Turn the lines below into a JSON list of strings, one string per line and blank lines left out. Start with the line that contains "The image size is (1225, 1750)." and go on through the line that contains "Action: coord(994,437)", including both.
───── Exercise material ─────
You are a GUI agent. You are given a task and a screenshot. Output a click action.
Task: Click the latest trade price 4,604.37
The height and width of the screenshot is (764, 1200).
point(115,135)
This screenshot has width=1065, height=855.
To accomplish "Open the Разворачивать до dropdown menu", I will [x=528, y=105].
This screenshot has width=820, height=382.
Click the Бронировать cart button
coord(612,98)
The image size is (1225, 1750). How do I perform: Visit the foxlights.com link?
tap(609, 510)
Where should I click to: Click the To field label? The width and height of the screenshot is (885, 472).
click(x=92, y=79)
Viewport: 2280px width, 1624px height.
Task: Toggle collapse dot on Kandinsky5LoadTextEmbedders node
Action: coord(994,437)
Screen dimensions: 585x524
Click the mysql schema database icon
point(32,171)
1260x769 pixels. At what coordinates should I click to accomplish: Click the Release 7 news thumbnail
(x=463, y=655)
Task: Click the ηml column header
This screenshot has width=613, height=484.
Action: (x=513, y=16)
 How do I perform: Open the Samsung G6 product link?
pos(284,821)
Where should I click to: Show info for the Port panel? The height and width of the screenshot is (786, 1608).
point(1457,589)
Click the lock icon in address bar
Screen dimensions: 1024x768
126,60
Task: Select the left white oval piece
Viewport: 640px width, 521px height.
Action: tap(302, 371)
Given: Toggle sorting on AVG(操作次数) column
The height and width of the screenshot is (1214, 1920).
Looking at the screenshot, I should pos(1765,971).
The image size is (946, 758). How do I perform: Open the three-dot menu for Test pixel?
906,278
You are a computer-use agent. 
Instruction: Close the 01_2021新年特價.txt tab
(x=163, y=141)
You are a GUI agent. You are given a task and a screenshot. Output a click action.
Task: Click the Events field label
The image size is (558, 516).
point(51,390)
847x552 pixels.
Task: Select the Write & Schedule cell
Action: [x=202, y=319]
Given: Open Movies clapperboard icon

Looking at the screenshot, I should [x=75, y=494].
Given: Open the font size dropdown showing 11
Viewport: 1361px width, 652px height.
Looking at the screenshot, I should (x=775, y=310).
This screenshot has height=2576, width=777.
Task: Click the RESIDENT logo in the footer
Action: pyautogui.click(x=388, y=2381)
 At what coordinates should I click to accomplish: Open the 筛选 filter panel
─────
Answer
[
  "The image size is (1225, 1750). How do I perform: Visit the foxlights.com link?",
  "tap(609, 510)",
  "Where should I click to: Click the To field label? The width and height of the screenshot is (885, 472).",
  "click(x=92, y=79)",
  "Viewport: 2280px width, 1624px height.",
  "Task: Toggle collapse dot on Kandinsky5LoadTextEmbedders node",
  "Action: coord(994,437)"
]